• Required action:
Could you filter the records below and return each line that holds "left"?

───── Supplied records

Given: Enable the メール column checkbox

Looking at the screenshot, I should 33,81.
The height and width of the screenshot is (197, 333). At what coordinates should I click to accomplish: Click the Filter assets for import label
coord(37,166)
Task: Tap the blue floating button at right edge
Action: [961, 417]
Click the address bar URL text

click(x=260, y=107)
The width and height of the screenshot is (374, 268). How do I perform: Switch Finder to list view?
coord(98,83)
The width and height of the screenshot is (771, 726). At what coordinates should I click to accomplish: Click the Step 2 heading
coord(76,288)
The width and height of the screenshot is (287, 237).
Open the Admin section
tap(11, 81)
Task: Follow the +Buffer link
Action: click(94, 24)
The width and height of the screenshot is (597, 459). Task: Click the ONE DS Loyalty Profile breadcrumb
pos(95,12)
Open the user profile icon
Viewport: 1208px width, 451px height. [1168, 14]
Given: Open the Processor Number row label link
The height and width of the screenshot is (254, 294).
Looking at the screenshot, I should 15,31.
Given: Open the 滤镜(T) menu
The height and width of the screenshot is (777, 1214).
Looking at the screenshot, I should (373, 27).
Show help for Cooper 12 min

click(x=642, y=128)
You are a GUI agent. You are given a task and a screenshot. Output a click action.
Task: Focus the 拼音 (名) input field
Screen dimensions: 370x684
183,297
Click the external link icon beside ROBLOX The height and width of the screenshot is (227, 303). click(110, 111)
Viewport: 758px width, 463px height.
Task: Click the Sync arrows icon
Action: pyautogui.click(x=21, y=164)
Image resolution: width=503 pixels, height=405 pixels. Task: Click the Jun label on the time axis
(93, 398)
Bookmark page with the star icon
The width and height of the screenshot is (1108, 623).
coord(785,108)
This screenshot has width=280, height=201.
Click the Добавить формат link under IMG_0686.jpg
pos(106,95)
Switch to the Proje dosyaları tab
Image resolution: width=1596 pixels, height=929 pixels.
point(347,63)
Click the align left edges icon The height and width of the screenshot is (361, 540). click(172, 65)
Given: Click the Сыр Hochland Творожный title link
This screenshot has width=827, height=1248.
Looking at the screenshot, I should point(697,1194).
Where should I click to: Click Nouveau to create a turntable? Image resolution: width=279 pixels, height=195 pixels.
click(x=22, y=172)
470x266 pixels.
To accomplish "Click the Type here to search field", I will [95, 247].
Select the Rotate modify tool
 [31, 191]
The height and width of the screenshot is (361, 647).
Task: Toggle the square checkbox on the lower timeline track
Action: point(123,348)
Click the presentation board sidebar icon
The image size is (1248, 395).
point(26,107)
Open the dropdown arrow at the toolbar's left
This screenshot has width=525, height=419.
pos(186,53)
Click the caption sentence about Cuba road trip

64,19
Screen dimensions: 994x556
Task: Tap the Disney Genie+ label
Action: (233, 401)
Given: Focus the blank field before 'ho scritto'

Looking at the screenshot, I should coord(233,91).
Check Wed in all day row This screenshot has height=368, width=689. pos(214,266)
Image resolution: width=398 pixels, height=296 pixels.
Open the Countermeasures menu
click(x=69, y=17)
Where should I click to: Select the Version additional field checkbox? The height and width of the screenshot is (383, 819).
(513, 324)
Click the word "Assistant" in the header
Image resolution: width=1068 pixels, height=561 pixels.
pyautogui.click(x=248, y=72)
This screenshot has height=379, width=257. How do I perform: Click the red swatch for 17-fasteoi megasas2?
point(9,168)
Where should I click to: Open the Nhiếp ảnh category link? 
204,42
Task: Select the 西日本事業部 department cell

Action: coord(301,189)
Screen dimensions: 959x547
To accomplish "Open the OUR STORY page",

──────────

• The answer:
Click the align left edges icon The height and width of the screenshot is (361, 540). click(172, 65)
Open the dropdown arrow at the toolbar's left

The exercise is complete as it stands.